Michael Sommer hat sich auf dem DGB-
Bundeskongress mit einer sehr kämpferischen Rede profiliert. Die wurde nicht von allen acht
Einzelgewerkschaften, die im DGB zusammengeschlossen sind, geteilt. Mindestens fünf Gewerkschaften
IG Metall, Ver.di, IG BAU, NGG und GEW sind sich jedoch einig, dass eine verschärfte
Weiterführung der Agenda 2010, wie die Große Koalition sie vorhat und nun mit erhöhtem Tempo
durchsetzen will, nicht akzeptiert werden kann. Sommer hat damit die überwiegende Stimmung auf dem
Kongress wiedergegeben.
Diese Haltung hat sich auch in einem Antrag niedergeschlagen, in dem gesagt wird: Wir wollen, dass die
Große Koalition einen Politikwechsel vornimmt, und der im letzten Absatz die Einzelgewerkschaften
auffordert, im Herbst öffentliche Aktionen zu machen, um drei Forderungen zu unterstreichen: Nein zur
Rente mit 67 und zur Gesundheitsreform und für einen Mindestlohn von 7,50 Euro. Der DGB-Kongress
greift damit eine Stimmung in der Bevölkerung auf. Deren anfängliche Bereitschaft abzuwarten, ob
die Große Koalition nicht doch etwas Vernünftiges zuwege bringt, geht mehr und mehr zur Neige.
Die Bereitschaft selber aktiv zu werden, nimmt zu.
Es wird im Herbst also Demonstrationen
geben. Die Einzelgewerkschaften sind aufgefordert, entsprechende Beschlüsse herbeizuführen. Der
Vorstand der IG Metall wird sich im Juni damit befassen. Danach wird es Gespräche mit
Bündnispartnern geben.
Die Festlegung auf einen Mindestlohn von 7,50 Euro ist ein bemerkenswertes Signal. Es ist ein
Fortschritt, dass der DGB sich jetzt so klar gegen den Niedriglohnsektor positioniert. Vor drei Jahren gab
es da noch überwiegend Ablehnung, auch die IG Metall war sehr skeptisch. Dann hat der DGB aber
Verhandlungsrunden zwischen den Einzelgewerkschaften organisiert, die haben dazu geführt, dass es nun
zu einem tragfähigen Kompromiss gekommen ist. In der Höhe sind sich die Einzelgewerkschaften
einig unter 7,50 Euro geht nichts.
Der Beschluss registriert aber, dass es
verschiedene Formen gibt, einen Mindestlohn zu regeln. Das kann ein Entsendegesetz sein, das kann die
Allgemeinverbindlichkeit von Tarifverträgen sein, das kann auch sein, was die IG Metall stark
favorisiert, dass man einen Mindestlohn auf Branchenebene macht damit ist dann die unterste Gruppe
im Tarifvertrag gemeint. Aber alle sind sich einig: Wo die gewerkschaftliche Macht nicht ausreicht oder
Tarifverträge im Keller sind, muss eine gesetzliche Regelung her. Das bedeutet auch: Dort, wo
Gewerkschaften noch regelungsstark sind und bessere Bedingungen in Tarifverträgen durchsetzen
können, können Mindestlöhne auch höher liegen.

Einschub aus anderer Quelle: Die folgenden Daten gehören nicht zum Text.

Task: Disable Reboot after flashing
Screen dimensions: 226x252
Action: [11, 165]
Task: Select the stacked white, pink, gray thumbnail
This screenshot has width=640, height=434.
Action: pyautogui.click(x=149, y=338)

Nun hängt alles davon ab, dass der
nötige Druck auf der Straße geschaffen wird weil es sonst gesetzliche Mindestlöhne
wenn überhaupt von 4,50 Euro gibt. Es ist gut, dass IG BAU und NGG heftig Druck machen in dieser
Frage, sie sind ja am stärksten gebeutelt. Und wo Gewerkschaften besonders handlungsfähig sind,
müssen sie versuchen Beispiele zu setzen für tarifvertragliche Regelungen z.B. im
Maschinenbau. Es gibt ja auch Branchen, wo die Arbeitgeber selber einem Mindestlohn nicht abgeneigt sind.

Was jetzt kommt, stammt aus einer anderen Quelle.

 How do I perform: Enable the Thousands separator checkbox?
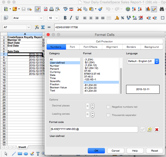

Vielleicht kriegen die Gewerkschaften es am ehesten hin, dass das Entsendegesetz auf andere Branchen
ausgeweitet wird.
Es gab noch weitere bemerkenswerte Signale von diesem Bundeskongress. Da waren zum einen Sommers
Ausführungen zur EU-Verfassung. Hier hat er einen Positionswechsel des DGB vorgetragen. Er hat in
seiner Grundsatzrede gesagt: Wir brauchen eine EU-Verfassung, aber nicht die, die derzeit vorliegt. Und er
hat gefordert, dass die Europawahl 2009 zugleich als Wahl zu einer Verfassung gebenden Versammlung
organisiert wird.
Sommer hat auch eine Regulierung der
Finanzmärkte durch die (Wieder-)Einführung der Börsenumsatzsteuer (die in Deutschland 1991
abgeschafft wurde) und durch die Abschaffung der Steuerfreiheit für Veräußerungsgewinne
gefordert.
Am meisten konnte man jedoch auf die DGB-
Jugend stolz sein. Der Jugendausschuss hatte einen umfangreichen Antrag zur Berufsausbildung mit sehr
konkreten Forderungen vorgelegt: keine Schmalspurausbildung, Ausbildungsplatzabgabe usw. Die
Antragsberatungskommission hatte Ablehnung empfohlen. Und da haben diese Jugendlichen noch spät am
Abend so glanzvoll gekontert und ihre Ansprüche in klar gegliederten, für alle
verständlichen Redebeiträgen so gut zur Geltung gebracht, dass sie die Empfehlungen der
Antragsberatungskommission ein ums andere Mal zu Fall gebracht haben. Das zeugte von so großem
inhaltlichen Selbstbewusstsein, da konnte man ganz stolz sein.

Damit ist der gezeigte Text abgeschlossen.